Appel contre la guerre à l’intelligence, un drame français de plus ! Le point de vue de Bernard Belloc, Les Echos, 27/28 février 2004
Voici donc lancé l’appel contre la guerre à l’intelligence ! La démarche illustre assez bien un de nos défauts les plus graves : surtout ne posons pas les vrais problèmes, de peur que nous ne trouvions de bonnes solutions ! Des pans entiers de notre société seraient donc menacés par ce prétendu anti-intellectualisme d’Etat dénoncé par de nombreux pétitionnaires ! En réalité, ce sont à chaque fois les pouvoirs et les moyens publics qui sont appelés à la rescousse. C’est la seule politique qui vaille aux yeux des pétitionnaires !

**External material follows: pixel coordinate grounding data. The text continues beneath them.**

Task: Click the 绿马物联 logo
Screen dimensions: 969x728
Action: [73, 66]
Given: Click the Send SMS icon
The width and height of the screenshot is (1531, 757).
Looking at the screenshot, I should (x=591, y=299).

Inutile de reprendre l’appel dans tous ses détails. Posons seulement quelques questions relatives à l’enseignement supérieur et à la recherche. Les moyens qui leur sont consacrés dans notre pays ne sont pas assez importants, mais les moyens privés, pas les moyens publics. La part des moyens publics consacrés à la recherche et à l’enseignement supérieur, par rapport au PIB, est tout à fait honorable pour notre pays. Pour la recherche, il y a au moins deux grandes différences entre la France et les grandes nations qui la devancent : les financements privés y sont beaucoup plus importants et le statut des chercheurs et des laboratoires de recherche y est différent. La fuite des cerveaux, tant évoquée, n’est pas le produit de la politique actuelle. Il suffit d’interroger des chercheurs français installés à l’étranger pour comprendre que c’est la qualité de l’environnement de travail, la flexibilité dans l’organisation des laboratoires et la transparence dans le financement des projets de recherche qui les motivent, et pas seulement la rémunération.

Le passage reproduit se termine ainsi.